SAPシステムが担うビジネス環境は年々厳しさを増している。最先端のSAP ERPを導入、あるいは最新版にマイグレーションしたからといって、それで終わりではない。導入企業は環境の変化をとらえてシステムを進化させ、状況の変化に適応させる必要がある。Qlik(クリック)が提供する 「Qlik Gold Client」は、変化する日々のSAP運用を支えるソリューションだ。3月10日に開催された「データマネジメント2022」では、日々のビジネスシーンにおけるSAP ERPへの投資を最大化するQlik Gold Clientの特徴や機能が披露された。
SAP投資の最大化を阻む課題
SAPのような大きなシステムは、企業ニーズや事業内容ごとにチューニングが必要だが、自社向けに最適化しても、企業内部の部署変更、生産工程の刷新などで設定等を再検討しなくてはいけない場合がある。最適化のやり直しというわけだ。そんな時は運用前に新しい環境をシミュレーションしながら調整していくといい。クリックテック・ジャパン データインテグレーション事業 シニア・アカウント・マネージャーの木口亨氏は、こうした変化が発生した場合、適した解決方法とそのために役立つツールを紹介した。
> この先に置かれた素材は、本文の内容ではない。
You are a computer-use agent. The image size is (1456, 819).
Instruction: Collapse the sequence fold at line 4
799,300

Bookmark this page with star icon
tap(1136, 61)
木口氏は、SAP導入にまつわる課題を確認した。ここでは課題の取りこぼしがないように導入から本番稼働まですべて俯瞰。4つの段階にわけて、それぞれで発生しうる課題を提示した。
- プランニングフェーズ:導入前に、予算や期間、リソースを検討する。
- 要件定義フェーズ:経営者からの課題、ビジネス部門等を確認、検討する。ここでは事業再編や組織改変といった企業運営の変化も想定する。課題が少し見えてくる。
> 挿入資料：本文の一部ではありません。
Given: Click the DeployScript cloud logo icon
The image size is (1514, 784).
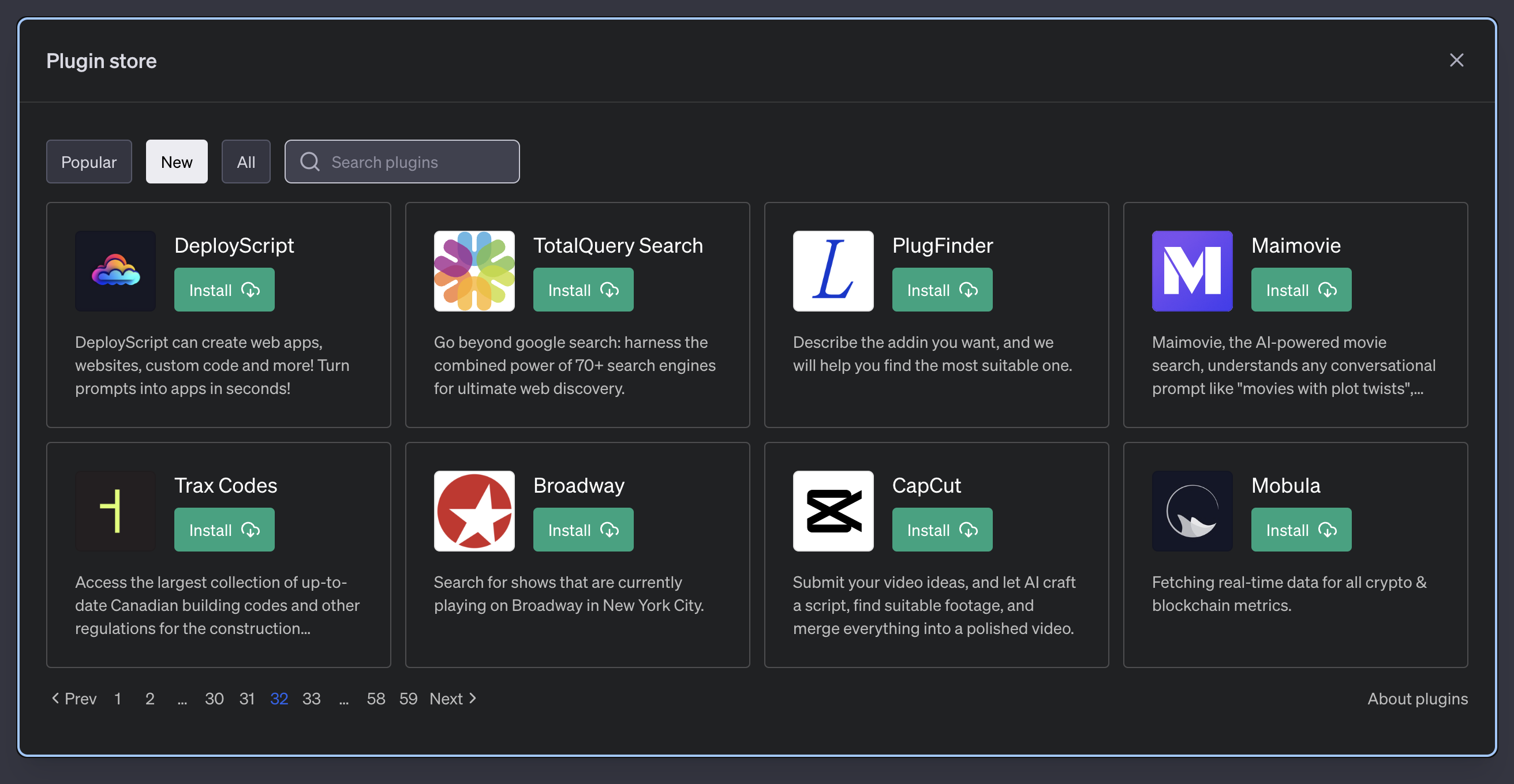Looking at the screenshot, I should click(x=115, y=271).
- 実装フェーズ:決定した要件定義に沿って実装する。本来なら、一度決めた定義は変えたくないが、ビジネスへのインパクトによっては変えざるを得ない場合もある。課題が顕在化していく。
- 本番稼働/保守フェーズ:SAPが動き出すと、ビジネス部門からは待ってましたとばかり新たな要求が発生する。新たな課題とどう付き合うかの日々が始まる。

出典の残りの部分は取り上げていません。